# This Panel will call comments from  r/all, r/news, and r/politics and predict if robot or not

## import libraries

In [1]:
import pandas as pd
import requests
import praw
from praw.models import MoreComments
import datetime
import numpy as np

import joblib
from sklearn.datasets import load_digits
from sklearn.linear_model import SGDClassifier

## Define Functions

### Fn: Get the posts, their comments, and clean them up (Hot)

In [2]:
## First Get The Posts
def getpostidsHOT(sub):  
    """
    This fn gets the top 10 posts for a subreddit sorted by hot
    """
    subreddit = reddit.subreddit(sub)
    title = []
    subid = []
    for submission in subreddit.hot(limit=10):
        tit = submission.title
        title.append(tit)
        ids = submission.id
        subid.append(ids)
    df = pd.DataFrame(list(zip(title, subid)), columns=["title", "id"])
    print("got post ids")
    return df

In [3]:

## Then Get The Comments
def getcomments(id, postnumber):
    """
    This function gets comments and a few other field. It formats in a way ready for the
    cleandata fn.
    """
    submission = reddit.submission(id=id)
    comid = []
    authoru = []
    mods = []
    created = []
    upratio = []
    body = []
    submission.comments.replace_more(limit=5)  
    for comment in submission.comments.list():
        ids = comment.id
        author = comment.author
        mod = comment.distinguished
        createds = comment.created_utc
        score = comment.score
        bodys = comment.body
        
        comid.append(ids)
        authoru.append(author)
        mods.append(mod)
        created.append(createds)
        upratio.append(score)
        body.append(bodys)
    df = pd.DataFrame(list(zip(comid, authoru, mods, created, upratio, body)), 
                              columns=["comid", "authoru", "mods", 'created', 'upratio', 'body'])
    postnumber = df
    print("got comments")
    return postnumber

###################################################################
## Then get a little bit more data that be useful later
def cleandata (df):
    """
    This function extracts usernames from the author feature even where the name is deleted.
    It also cleans up the time to make it more useable.
    """
    created_date = []
    names = []
    for i in range(len(df)):
        try:
            uname = df.loc[i][1].name
            names.append(uname)
        except:    
            uname = 'deleted'  
            names.append(uname)
    df["username"] = names
    
    for row in df["created"]:
        date = datetime.datetime.fromtimestamp(row)
        created_date.append(date)

    print("done")
    df["created_date"] = created_date


    ## Dealing with TIME~~
    df["created_date"] = pd.to_datetime(df["created_date"])
    dattime_strings = df["created_date"].dt.strftime("%Y-%m-%d %H:%M:%S")
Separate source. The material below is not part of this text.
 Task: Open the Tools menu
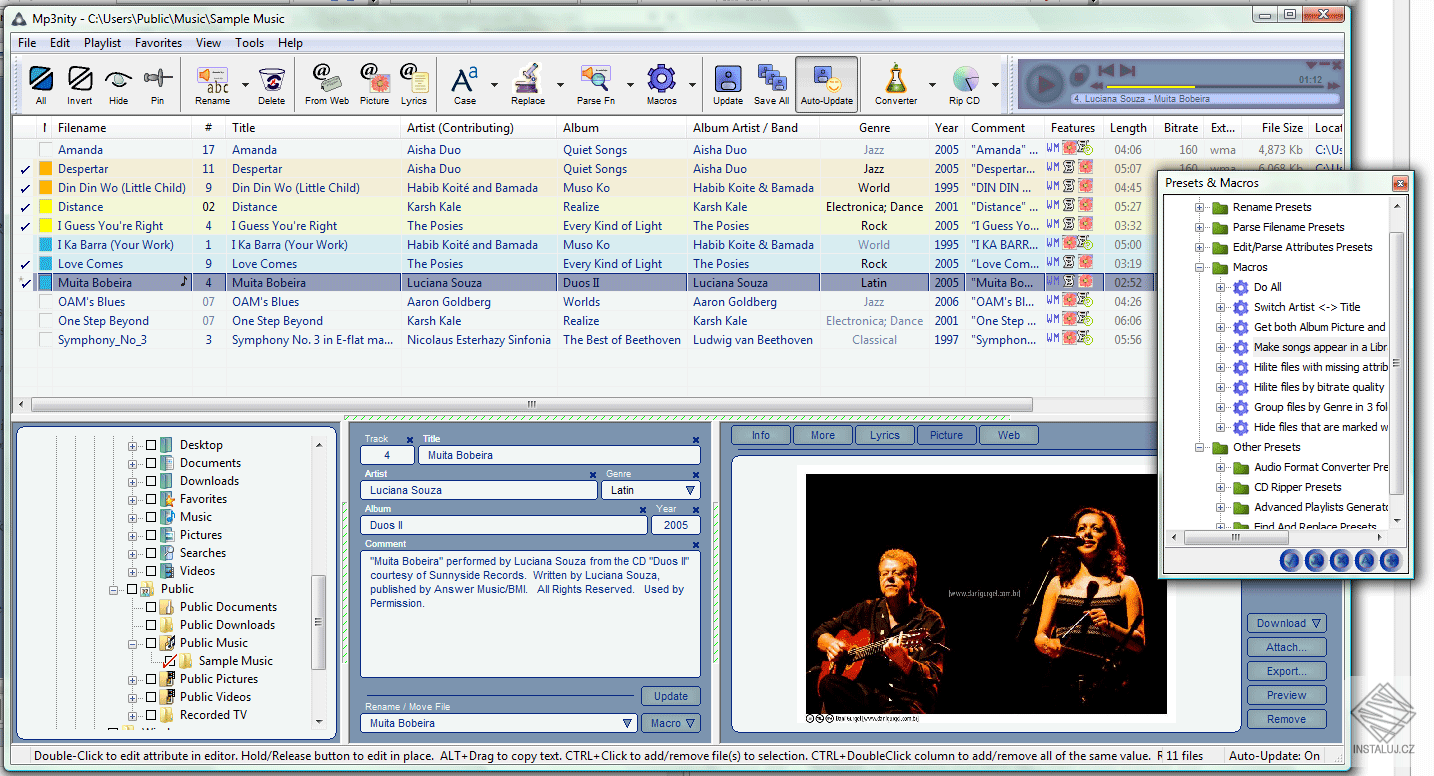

    df["created_date2"] = dattime_strings
    #complaints.head()

    df["created_date2"]=df["created_date2"].apply(lambda x:datetime.datetime.strptime(x,"%Y-%m-%d %H:%M:%S"))

    time_strings = df["created_date"].dt.strftime("%H:%M:%S")
    date_strings = df["created_date"].dt.strftime("%Y-%m-%d")

    df["date"] = date_strings
    df["time"] = time_strings
    print("claned time and got users")
    return df

#######################################################################
## Then use Eamon Flemming's Cleaning Strategy

#Import Regex
import re

#This function selects any consecutive combination of \r's and \n's in a bloc of text, 
#and replaces that selection with a single space.
def replace_linebreaks_w_space(x):
    return re.sub('([\r\n]+)',' ',x)

#This function selects any stretch of two or more consecutive spaces in a bloc of text,
#and replaces that selection with a single space.
def replace_multispace_w_space(x):
    return re.sub('([ ]{2,})',' ',x)

"""
I created a fn to tie all  eamon's fn together:
"""
def use_eamons(df, sub, body = "body"):
    #Here we take every comment and apply the two functions to it.
    df[body] = df[body].map(replace_linebreaks_w_space)
    df[body] = df[body].map(replace_multispace_w_space)
    
    #Strip away any spaces at the beginning or end of each comment, splits the comment into a list of words, 
    #and returns the length of that list (i.e.; the number of words in the comment)
    df['word_length'] = df[body].map(lambda x: len(x.strip().split(' ')))
    df["subreddit"] = sub
    
    """
    The last thing we're going to do is remove all comments that are 3 words and shorter, as it's difficult, 
    and for the most part just unreasonable, to guess anything from comments this short. 
    We want to focus on accurately predicting comments that have some content.
    """
    comments = df[df['word_length']>=4]
    
    df_clean = comments
    print("used eamons")
    return df_clean

In [4]:
## Then combine everything but the post ids into one fn
def allsteps(df_name, subname):  
    i = 0
    df_list = []
    for row in df_name["id"]:

        print(row)
        i += 1
        name = f"row{i}"
        df = getcomments(row, name)
        df = cleandata(df)
        df_list.append(df)

    clean_df_list=[]
    for df in df_list:
        clean_df = use_eamons(df, subname)
        clean_df_list.append(clean_df)

    final_df = pd.concat(clean_df_list)
    
    return final_df


### Look for Accusations of Bots and Get the Comments Accused 

In [5]:
## Get Accusation Comments

def findbotaccuse(df, body_column):
    """
    This function looks for the word bot, then cleans for mod bots that say -i am a bot-. it assumes everything 
    that is keeps is an accusation. While that's likely not true, we'll roll with it and see.
    """
    bot = df[df[body_column].str.contains(r"\bbot\b")]
    Bot = df[df[body_column].str.contains(r"\bBot\b")]
    robot = df[df[body_column].str.contains(r"\brobot\b")]
    Robot = df[df[body_column].str.contains(r"\bRobot\b")]
    
    bot_accuse = pd.concat([bot, robot, Robot, Bot])
    bot_accuse = bot_accuse.reset_index(drop=True)
    
    #cleaning for -i am a bot-
    only_accuse_bot = bot_accuse[~bot_accuse[body_column].str.contains(r"\bI am a bot\b")]
    print("found accusations")
    return only_accuse_bot

######################################################
## Then get accused

def getparentid(df, idcol, bodycol):
    """
    This gets the id of the parents that we can use to get the body
    """

    com_id = []
    parent = []
    com_body = []
    for comid in df[idcol]:
        comment_id = comid
        com_id.append(comment_id)

        # instantiating the Comment class
        comment = reddit.comment(comment_id)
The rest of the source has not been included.